AS of this morning, there are 7.2 billion people on the planet.

If you believe every claim, 1.19 billion of them are on Facebook. That's either an awful lot of people wedded to the champion of social media, or an indication of the vastly greater number who can't be bothered or manage without.

Who doesn't use YouTube? Those handy with industry "analytics" say 6.2 billion have yet to see a YouTube pop video or a hilarious clip of a cat upended. What about Flickr, Instagram, Pinterest? They claimed, respectively, 87 million, 150 million and 70 million devotees last year. Half a billion people use iTunes; 300 million employ Skype. Ubiquity eludes these media.

The best example is probably Twitter, until the year's end a stock-market sensation, despite never having achieved a profit. Some of its users behave as though all the world is attempting to communicate in messages no longer than 140 characters. The truth can be expressed as pithily: Twitter has a very long way to go before all those grandiose evangelical claims of an interconnected humanity come close to being a reality. As of October 2013, the service had 500 million users - but only 215 million of those were "active".

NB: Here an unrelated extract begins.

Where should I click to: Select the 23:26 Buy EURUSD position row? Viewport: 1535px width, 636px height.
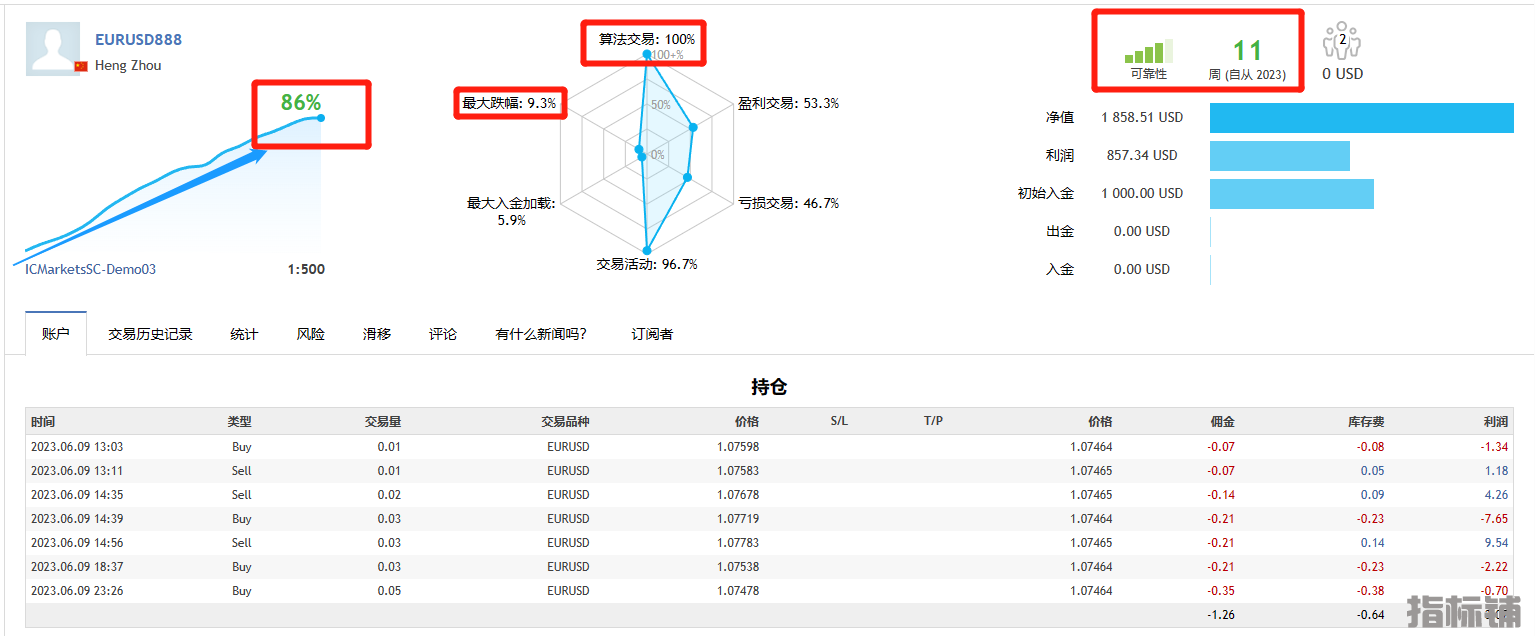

Once I swore I would never have anything to do with Twitter. The number of people capable of saying anything of interest in 140 characters struck me as vanishingly small (it is). The number who could resist self-promotion, nastiness, or pursuing politics without using the typographic equivalent of A SHRIEK didn't seem impressive (it isn't). The attractions appeared limited.

Tweeting publicly, you can soon find yourself reminded that the number of people you would cross a street to avoid hasn't diminished since last you checked. When Caroline Criado-Perez was subjected to anonymous threats of rape and death last summer for campaigning to have Jane Austen's image on a banknote, the case against Twitter was pretty convincing. Why volunteer to introduce yourself to scum?

You could make a case. You could say, first, that by avoiding the ugliness and the risks you let thugs win. You could say that the contest over free speech matters. You could argue, above all, that disdain for change is not going to halt change.

I gave in to Twitter for less elevated reasons: the herd was thundering through. In journalism and politics in Scotland in 2014, a year with some significance, Twitter amounts to an important, if ramshackle, forum. In terms of discourse, it is more like the badlands of the Wild West than Periclean Athens, but as a responsive, collective medium Twitter is as staggeringly fast as it is flawed.

Witnessing the Clutha tragedy as it unfolded was a case in point. That night, journalists and others all over Glasgow and Scotland mounted an impromptu rolling news operation through Twitter that was wondrous to behold. No important fact reached traditional outlets that had not already been sourced and tweeted. A great deal of rubbish and rumour went through the mill, as ever, but the self-organising nature of the thing meant that nonsense was soon weeded out. The story was gathered and told as though by an ideal virtual newsroom.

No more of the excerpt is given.